Drug interactions
Drug interactions are a common cause of adverse drug events. There are too many to list, but the principles behind drug interactions and some examples follow.
Pharmacokinetic
Drugs can interact outside the body before administration. For example, when morphine
and cyclizine solutions are mixed in patient-controlled analgesia infusion devices, cyclizine can precipitate as crystals
The absorption of drugs in the intestine is altered by drugs that influence gastric
emptying, for example opioids that slow emptying or metoclopramide that promotes it
Distribution of drugs can be altered if they are displaced from protein-binding sites by
other compounds. Warfarin is liberated from serum albumin by aspirin
Metabolism of drugs by the liver can be altered by drugs that induce or inhibit hepatic
Elimination of some drugs from the kidneys can be altered by others, for example
probenecid decreases the excretion of penicillin
Pharmacodynamic
Different classes of drugs may act by different mechanisms but have the same physiological effect. For example, beta-blockers, ACE inhibitors and nitrates can all reduce systemic blood pressure. The additive effect of each drug can be summative (net effect equals the sum of the
individual drug effects), or there may be synergism (net effect exceeds sum of individual drug effects) or potentiation (one drug increases the effect of another).

+ + +

## What needs to be done
Pick up the text on drug interactions after its last sentence and continue it. The records below have nothing to do with the text on drug interactions and can be set aside.

+ + +

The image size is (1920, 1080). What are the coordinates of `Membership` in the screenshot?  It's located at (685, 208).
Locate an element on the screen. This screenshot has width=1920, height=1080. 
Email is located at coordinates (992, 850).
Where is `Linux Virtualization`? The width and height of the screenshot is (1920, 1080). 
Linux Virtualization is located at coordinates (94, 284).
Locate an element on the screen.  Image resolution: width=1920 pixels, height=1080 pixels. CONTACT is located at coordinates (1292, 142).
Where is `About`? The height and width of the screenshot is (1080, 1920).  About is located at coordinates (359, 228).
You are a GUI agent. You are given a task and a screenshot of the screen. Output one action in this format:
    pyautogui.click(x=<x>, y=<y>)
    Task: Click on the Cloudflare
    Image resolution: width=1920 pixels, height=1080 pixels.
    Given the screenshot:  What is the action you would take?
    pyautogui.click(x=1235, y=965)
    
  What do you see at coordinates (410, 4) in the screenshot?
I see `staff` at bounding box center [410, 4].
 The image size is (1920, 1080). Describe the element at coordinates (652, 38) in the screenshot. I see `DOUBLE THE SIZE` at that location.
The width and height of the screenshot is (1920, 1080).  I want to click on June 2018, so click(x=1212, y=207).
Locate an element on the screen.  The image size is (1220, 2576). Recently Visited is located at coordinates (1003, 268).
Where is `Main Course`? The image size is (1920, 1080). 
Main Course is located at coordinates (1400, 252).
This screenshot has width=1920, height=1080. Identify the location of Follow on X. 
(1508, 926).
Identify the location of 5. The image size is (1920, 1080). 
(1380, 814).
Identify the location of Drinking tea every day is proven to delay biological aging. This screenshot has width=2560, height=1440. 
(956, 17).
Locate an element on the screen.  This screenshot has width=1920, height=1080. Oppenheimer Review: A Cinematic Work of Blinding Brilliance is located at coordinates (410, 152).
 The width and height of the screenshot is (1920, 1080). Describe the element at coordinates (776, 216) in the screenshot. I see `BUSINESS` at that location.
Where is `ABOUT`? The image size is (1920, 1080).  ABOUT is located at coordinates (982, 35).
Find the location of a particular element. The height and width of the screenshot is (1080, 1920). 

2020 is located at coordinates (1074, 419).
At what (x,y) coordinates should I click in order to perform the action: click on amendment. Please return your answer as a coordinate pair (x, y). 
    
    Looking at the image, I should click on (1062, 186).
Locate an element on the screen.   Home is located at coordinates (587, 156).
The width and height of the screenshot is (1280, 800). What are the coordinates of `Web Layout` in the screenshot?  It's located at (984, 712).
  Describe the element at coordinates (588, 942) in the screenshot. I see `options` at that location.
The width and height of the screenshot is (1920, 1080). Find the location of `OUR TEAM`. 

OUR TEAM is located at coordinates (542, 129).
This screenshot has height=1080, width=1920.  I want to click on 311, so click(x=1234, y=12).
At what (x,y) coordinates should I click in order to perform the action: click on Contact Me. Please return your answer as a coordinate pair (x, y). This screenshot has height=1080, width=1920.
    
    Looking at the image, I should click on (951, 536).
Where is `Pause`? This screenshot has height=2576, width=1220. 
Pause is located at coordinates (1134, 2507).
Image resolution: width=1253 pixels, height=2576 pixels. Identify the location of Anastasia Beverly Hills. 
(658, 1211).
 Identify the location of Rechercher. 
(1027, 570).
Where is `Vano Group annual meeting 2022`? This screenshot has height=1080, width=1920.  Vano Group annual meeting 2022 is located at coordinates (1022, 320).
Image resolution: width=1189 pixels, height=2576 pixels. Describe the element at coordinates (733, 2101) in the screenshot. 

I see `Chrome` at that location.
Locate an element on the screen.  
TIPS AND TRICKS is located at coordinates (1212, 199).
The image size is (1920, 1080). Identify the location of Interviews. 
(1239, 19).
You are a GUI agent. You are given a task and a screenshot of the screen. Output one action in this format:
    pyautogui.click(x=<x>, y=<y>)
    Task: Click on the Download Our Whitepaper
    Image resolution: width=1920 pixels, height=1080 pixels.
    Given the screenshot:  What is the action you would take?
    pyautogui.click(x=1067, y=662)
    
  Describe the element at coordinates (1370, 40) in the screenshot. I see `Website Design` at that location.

+ + +

## Output for this exercise
Alternatively, drugs may antagonise each other. Interactions may also be indirect, for example the hypokalaemia induced by diuretics, increasing the risk of digoxin toxicity.
Drug metabolism
Enzymes metabolise drugs to make them more water-soluble and allow them to be eliminated from the body. The first phase is biotransformation, which occurs by the processes of oxidation, hydroxylation, reduction and/or hydrolysis. In the second phase, a new functional group may be conjugated to the drug.
Cytochrome P450 (CYP) enzymes
CYP isoenzymes are responsible for the oxidative metabolism of many drugs. They are located mainly in hepatocytes, but are also present to a lesser extent in the small intestine, kidney, lung and brain. There are many CYP isoenzymes. Six CYP isoenzymes are responsible for the vast majority of drug oxidation: 1A2, 2C9, 2C19, 2D6, 2E1 and 3A4. Patients may have different levels of expression of certain isoenzymes, for example 5–10% of Caucasians express low levels of CYP2D6, so are more likely to develop adverse effects or toxicity from high levels of unmetabolised drugs.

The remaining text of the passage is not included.